Kino_Darf ich bitten?

Selbstverwirklichung im Wiegeschritt

Ein frustrierter Angestellter entdeckt seine Leidenschaft für Gesellschaftstanz und gewinnt dadurch neue Lebensfreude. In Japan war das 1996 ein Kassenschlager ...    04.11.2004

Wieder einmal nahm sich Hollywood eines fernöstlichen Stoffes an - und schickt in "Darf ich bitten?", dem Remake von Masayuki Suos "Shall we dansu?", Richard Gere und Jennifer Lopez aufs Parkett. Gere mimt den erfolgreichen Anwalt und Familienvater John Clark. Allabendlich sieht dieser aus der S-Bahn eine melancholisch blickende Frau (Lopez) im Fenster einer Tanzschule stehen. Fasziniert von der schönen Unbekannten, entschließt er sich, selbst dort Unterricht zu nehmen und trifft dabei auf eine Ansammlung skurriler Gestalten, darunter auch seinen Kollegen Link Peterson (Stanley Tucci), der mit Fransenperücke und brauner Schminke den Latin Lover markiert.

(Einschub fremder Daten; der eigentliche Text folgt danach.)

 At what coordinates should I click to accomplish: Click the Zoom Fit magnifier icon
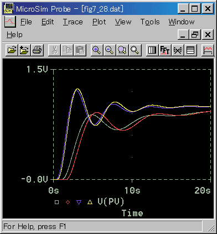click(x=135, y=50)
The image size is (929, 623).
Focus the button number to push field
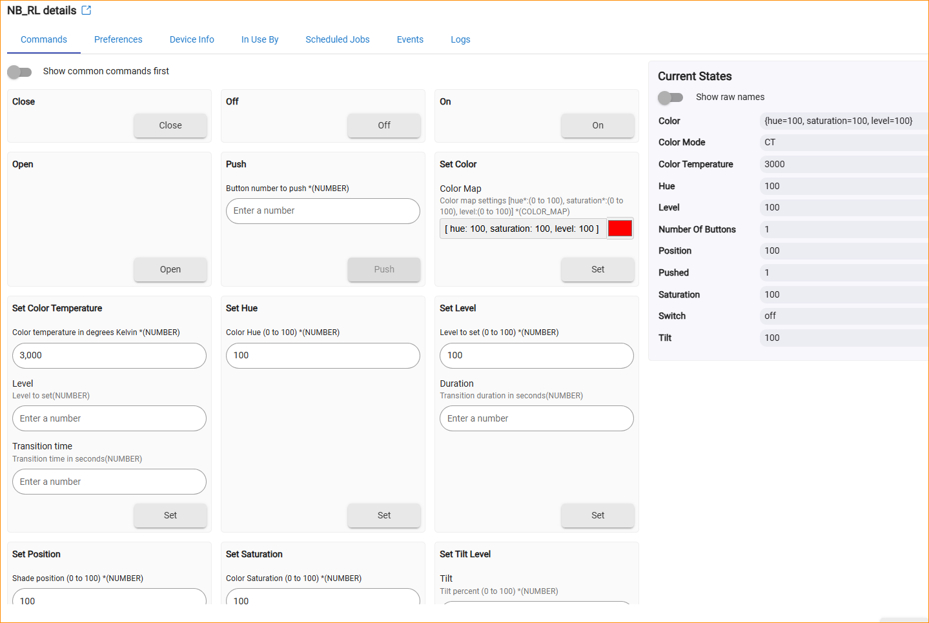pos(323,211)
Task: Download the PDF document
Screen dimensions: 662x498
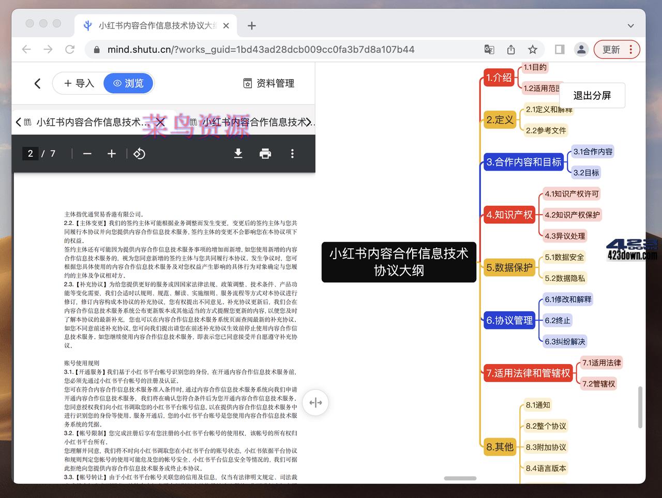Action: 238,153
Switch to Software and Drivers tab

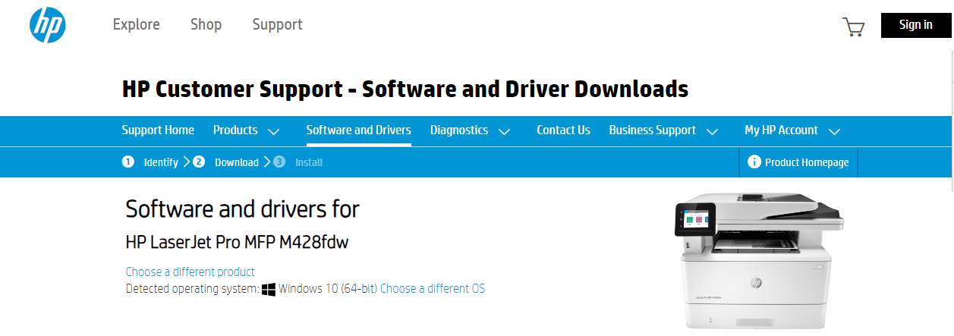pos(358,130)
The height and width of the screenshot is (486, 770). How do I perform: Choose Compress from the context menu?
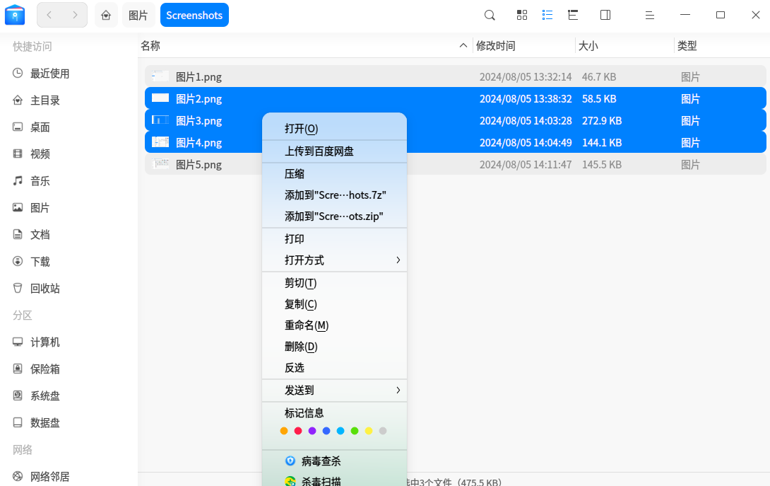[295, 174]
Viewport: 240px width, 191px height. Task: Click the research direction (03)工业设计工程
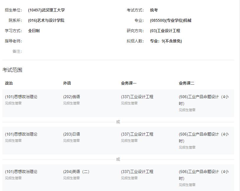point(165,31)
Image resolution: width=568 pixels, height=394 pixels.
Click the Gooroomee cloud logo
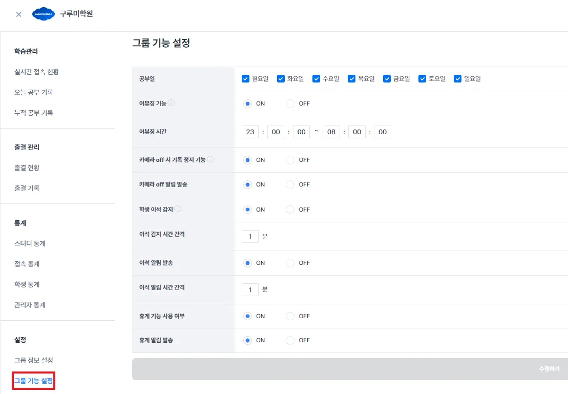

Gilt Clarks Hauptinteresse anfangs noch der Tanzlehrerin Paulina, so entdeckt er im Laufe der Zeit seine Begeisterung für Walzer & Co. Dabei blüht der Jurist dermaßen auf, daß seine Frau (Susan Sarandon), der er die ganze Geschichte verheimlicht hat, sogar einen Privatdetektiv anheuert, um die vermeintliche Affäre ihres Mannes aufzudecken. Bei einem Tanzwettbewerb kommt es zur großen Konfrontation.

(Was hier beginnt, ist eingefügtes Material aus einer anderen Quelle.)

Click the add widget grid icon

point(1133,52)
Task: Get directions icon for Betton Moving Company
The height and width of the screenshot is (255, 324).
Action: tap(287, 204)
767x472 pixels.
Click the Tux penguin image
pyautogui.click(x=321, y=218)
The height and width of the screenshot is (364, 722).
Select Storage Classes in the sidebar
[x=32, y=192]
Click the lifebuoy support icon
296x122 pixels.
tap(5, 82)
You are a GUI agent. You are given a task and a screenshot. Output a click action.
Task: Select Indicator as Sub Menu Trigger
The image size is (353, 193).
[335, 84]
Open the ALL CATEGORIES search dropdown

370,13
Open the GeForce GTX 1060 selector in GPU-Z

US-Remakes von japanischen Filmen zu drehen, kann seine Tücken haben, wie hier deutlich wird. Das Original gewann seinen Reiz daraus, daß es in Japan eine extrem exotische Angelegenheit ist, einem Vergnügen wie dem klassischen europäischen Paartanz zu frönen - für einen angepaßten kleinen Angestellten eigentlich undenkbar. Somit bedeutete für den Protagonisten das Schwelgen im Dreivierteltakt gleichzeitig auch den Ausbruch aus den Zwängen der ihn umgebenden Gesellschaft. Der krasse Gegensatz zwischen striktem Arbeitsalltag und dem Austoben bei Tango und Foxtrott sorgte sowohl für Komik als auch für rührende Momente.

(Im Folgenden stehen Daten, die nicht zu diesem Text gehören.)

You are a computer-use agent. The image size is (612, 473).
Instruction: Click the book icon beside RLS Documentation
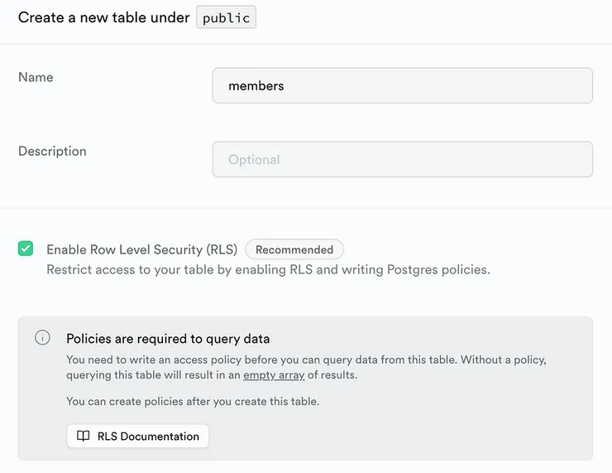(x=83, y=437)
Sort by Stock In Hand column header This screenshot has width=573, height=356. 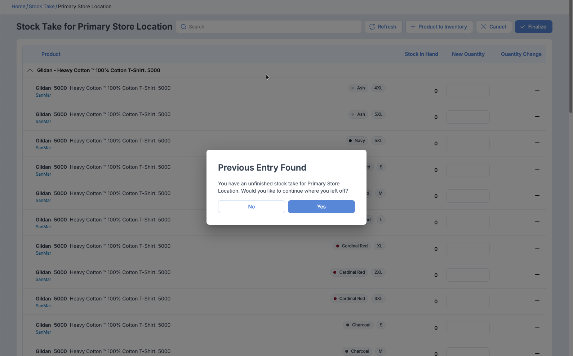click(421, 54)
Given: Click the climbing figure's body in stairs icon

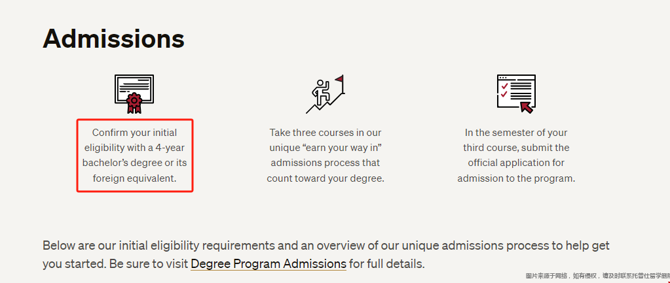Looking at the screenshot, I should (319, 90).
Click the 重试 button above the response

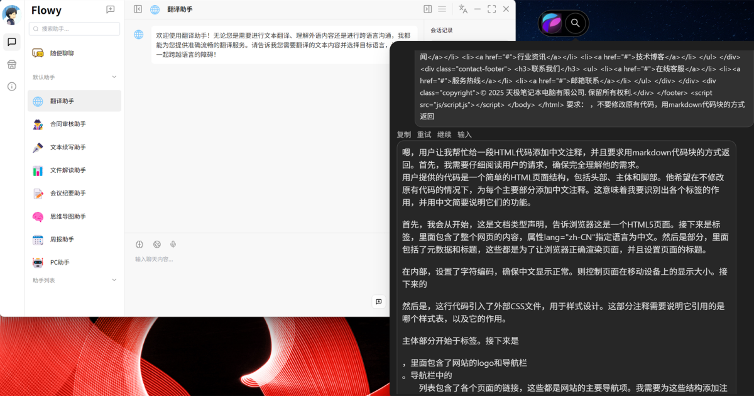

All dies geht weitgehend verloren, wenn sich ein amerikanischer Anwalt auf die Tanzfläche schwingt, zumal dieser hier auch noch von Charmeur Richard Gere verkörpert wird. Und damit ergeben sich auch Ungereimtheiten im Plot: Da im amerikanischen Kontext Gesellschaftstanz ein denkbar harmloses Hobby ist, leuchtet nicht so recht ein, warum John seine neue Freizeitbeschäftigung partout vor Familie und Kollegen geheimhält. Der Grund, den er schließlich dafür angibt ("Ich habe mich geschämt, daß ich unglücklich mit meinem Leben war"), überzeugt nicht wirklich. Ganz zu schweigen von der Grundsituation: Daß ein gutverdienender US-Anwalt mit der Bahn zur Arbeit fährt, ist schlichtweg unglaubwürdig.

Trotzdem ist "Darf ich bitten?" eine über weite Strecken sympathische, wenn auch konventionelle kleine Komödie geworden. Dafür sorgen die flotte Inszenierung und die gut aufgelegten Darsteller. Vor allem Stanley Tucci hat sichtlich Freude an seiner Rolle als durchgeknallter Anwalt in der Midlife-Krise. Die Tanzszenen sind gut choreographiert, und die Nebenfiguren sind, trotz einiger Klischees, liebevoll gestaltet. Gegen Ende hin werden allerdings mit Gewalt noch Konflikte heraufbeschworen, die ebenso unnötig wie unlogisch sind.

Anne Herskind

Darf ich bitten?

ØØØ

(Shall We Dance?)


USA 2004

100 Min.

dt. und engl. OF

Regie: Peter Chelsom

Darsteller: Richard Gere, Jennifer Lopez, Susan Sarandon u. a.